▸ **The problem**:
Please continue the House of Commons record on Bill C-36 below, picking up right after its last line.

▸ **Provided text**:
____________

The Acting Speaker (Ms. Bakopanos)

The division stands deferred until 5:29 p.m. today.

The House proceeded to the consideration of Bill C-36, an act to establish the Library and Archives of Canada, to amend the Copyright Act and to amend certain Acts in consequence, as reported (with amendment) from the committee.

Library and Archives of Canada ActGovernment Orders

October 1st, 2003 / 4 p.m.

The Acting Speaker (Ms. Bakopanos)

There are 23 motions in amendment standing on the Notice Paper for the report stage of Bill C-36.

Motions Nos. 1, 3 to 11, 13, 14, 16, 18, 19 and 22 will not be selected by the Chair because they could have been brought forward in committee.

Motions Nos. 2 and 15 will not be selected by the Chair because they were lost in committee.

All remaining motions have been examined and the Chair is satisfied that they meet the guidelines expressed in the note to Standing Order 76.1(5) regarding the selection of motions in amendment at the report stage.

Motions Nos. 12, 17, 20, 21 and 23 will be grouped for debate and voted upon according to the voting pattern available at the table.

I will now put Motions Nos. 12, 17, 20, 21 and 23 to the House.

Library and Archives of Canada ActGovernment Orders

4:05 p.m.

Canadian Alliance

Chuck Strahl Canadian Alliance Fraser Valley, BC


Motion No. 12

That Bill C-36, in Clause 8, be amended by replacing lines 23 to 25 on page 4 with the following:


(j) carry out such other functions as the Governor in Council may specify; and

(k) transfer Communication Canada's Depository Services Program to the Library and Archives of Canada.”

Motion No. 17

That Bill C-36, in Clause 13, be amended by adding after line 39 on page 7 the following:

“(5) The Librarian and Archivist may review any record that the Minister claims to be of a personal and political nature to verify that it is of such character.”

Motion No. 20

That Bill C-36 be amended by deleting Clause 21.

Motion No. 21

That Bill C-36 be amended by deleting Clause 22.

____________

▸ **Supplied information**:
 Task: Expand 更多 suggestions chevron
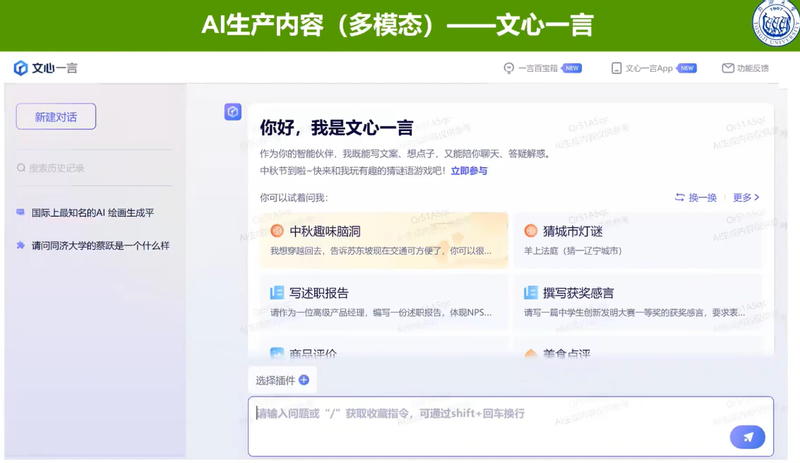pos(757,198)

____________

▸ **Task response**:
Motion No. 23

That Bill C-36, in Clause 57, be amended by replacing line 23 on page 21 with the following:

“sections 53 and 54, come into force on”

Madam Speaker, Bill C-36 may not be seizing the nation, but it is an important bill because it does bring together for the first time in an official way the Archives of Canada and the Library of Canada. The bill does this in a way that would allow them to organize their efforts to minimize duplication and also would allow them to organize themselves in a way that would allow one input for both library and archival material. That part of the bill is worthy of support and should be supported. I will talk more about that at the end of this debate.

There are only 10 minutes to debate all of these motions. That is barely enough time, but I will whistle through them, give an explanation, and hopefully make a case for why we have these motions before us today.

Motion No. 12 calls for the government to:

(k) transfer Communication Canada's Depository Services Program to the Library and Archives of Canada.

This may seem like a small technical problem, but it is a huge issue for librarians across the country. Over 790 public and academic libraries in Canada are concerned about the current management structure, which does not ensure that publications of the Government of Canada are properly handled by libraries and archives across the country.

We heard ample evidence in committee that this depository service should be moved under the Library and Archives of Canada. Right now, for example, only 46% of government documents are ever delivered to local public and academic libraries across the country, and that is because it is just not handled by librarians and archivists right now. Certainly librarians and people who deal with this material want to have access to it and they have suggested this as the best way to handle it.

I have received letters from people in my riding about this issue. Believe it or not, it is very important to librarians. I would like to thank Kim Isaac in my riding for bringing this to my attention initially and her other colleagues across the country who have made a very strong and convincing case that this is the way we should be handling it. I urge all members of Parliament to support Motion No. 12, which would officially put that depository service under the auspices of the new Library and Archives of Canada.

Motion No. 17 is primarily about the principles of accountability and transparency. As it is worded now, clause 13 would allow no objective oversight by the librarian and archivist to make sure they are receiving from the ministers of government all ministerial records that they feel have historical significance. This is done by law in the United States. As the secretary of state or for any position in the United States, that individual has to provide records to the archives. They have no choice. It is a legal requirement.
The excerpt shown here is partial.